On the day of Captain Marcy's departure, Governor Cumming issued a proclamation, declaring the Territory to be in a state of rebellion, and commanding the traitors to lay down their arms and return to their homes. It announced, also, that proceedings would be instituted against the offenders, in a court to be organized in the county by Judge Eckels, which would supersede the necessity of appointing a military commission for that purpose. This document was sent to Salt Lake City by a Mormon prisoner who was released for the purpose. The Governor sent also, by the same messenger, a letter to Brigham Young, in which there were expressions that indicated a disposition to temporize.

The whole camp, at this time, was a scene of confusion and bustle. Some of the stragglers around the tents were Indians belonging to a band of Pah-Utahs, among whom Dr. Hurt, already mentioned as the only Federal officer who did not abandon the Territory in the spring of 1857, had established a farm upon the banks of the Spanish Fork, which rises among the snows of Mount Nebo, and flows into Lake Utah from the East. Shortly after the issue of Brigham Young's proclamation of September 15th, the Mormons resolved to take the Doctor prisoner. No official was ever more obnoxious to the Church than he; for by his authority over the tribes he had been able to counteract in great measure the influences by which Young had endeavored to alienate both Snakes and Utahs from the control of the United States. On the 27th of September, two bands of mounted men moved towards the farm from the neighboring towns of Springville and Payson. Warned by the faithful Indians of his danger, the Doctor fled to the mountains, and twenty Pah-Utahs and Uinta-Utahs escorted him to the South Pass, where he joined Colonel Johnston on the 23d of October. It was an act of devotion which has rarely been excelled in Indian history. The sufferings of his naked escort on the journey were severe. They crossed the Green River Mountains, breaking the crust of the snow and leading their animals, being reduced at the time to tallow and roots for their own sustenance. On the advance of the army towards Fort Bridger, they accompanied its march.

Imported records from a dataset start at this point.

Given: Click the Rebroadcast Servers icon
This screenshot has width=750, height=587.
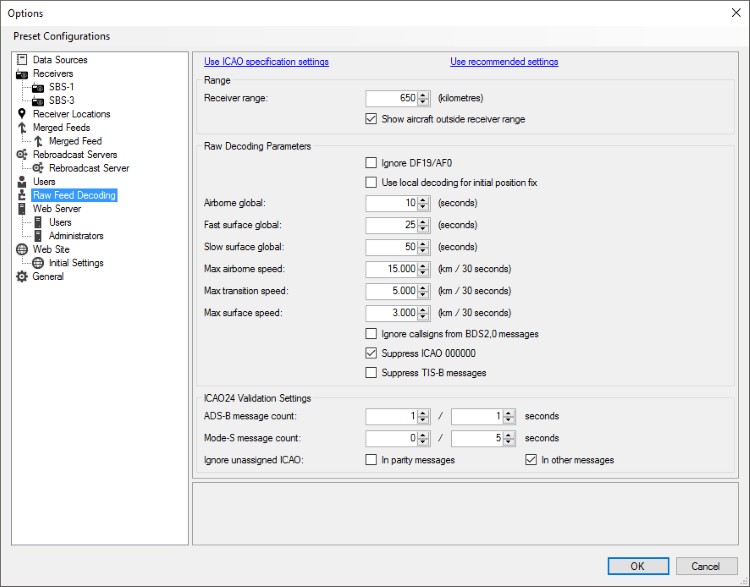Looking at the screenshot, I should (x=22, y=155).
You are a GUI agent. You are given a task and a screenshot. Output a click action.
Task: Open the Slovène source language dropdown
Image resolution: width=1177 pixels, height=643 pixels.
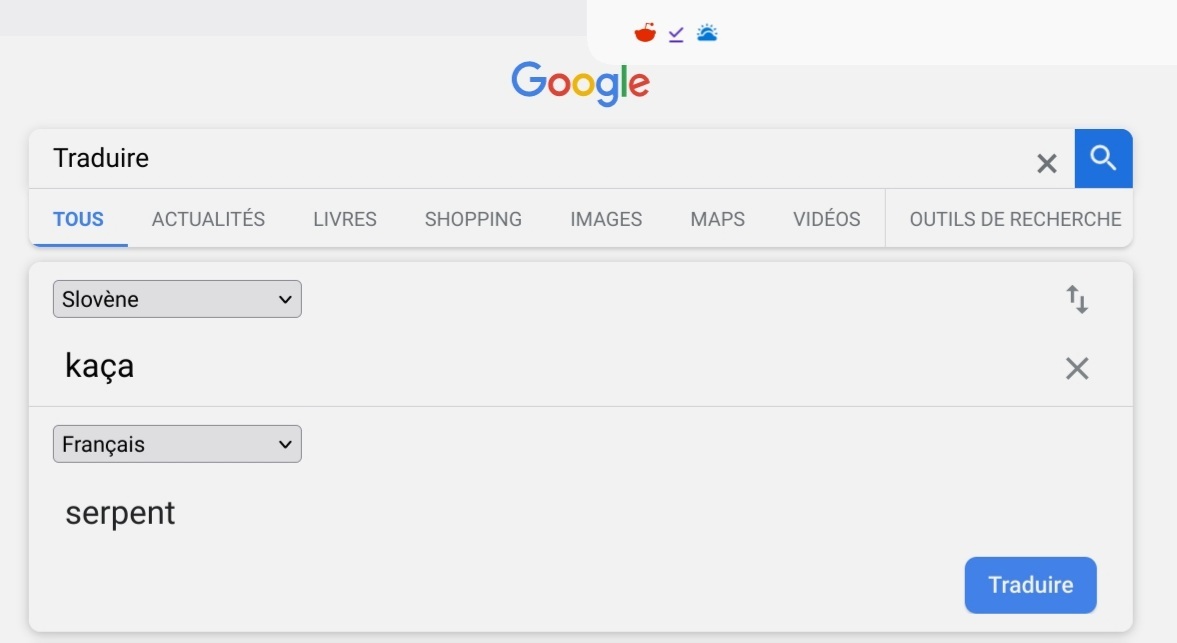(x=177, y=299)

Another class of stragglers, and one most dangerous to the peace of the camp, was composed of the thousand teamsters who were discharged from employment on the supply-trains. Many of these men belonged to the scum of the great Western cities,—a class more dangerous, because more intelligent and reckless, than the same class of population in New York. Others had sought to reach California, not anticipating a state of hostilities which would bar their way. Now, thrown out of employment, with slender means, a great number became desperate. Hundreds attempted to return to the States on foot, some of whom died on the way,—and nine-tenths of them would have perished, had they encountered the storms of the preceding winter among the mountains. But the majority hung around the camp. To some of these the Quartermaster was able to furnish work, but he was obviously incapable of affording this assistance to all. Thefts and assaults became frequent, and promised to multiply as the season advanced. To remedy this trouble, Colonel Johnston assumed the responsibility of organizing a volunteer battalion. The term of service for which the men enlisted was nine months. For their pay they were to depend on the action of Congress. The four companies which the battalion comprised selected for their commander an officer from the regular army, Captain Bee, of the Tenth Infantry.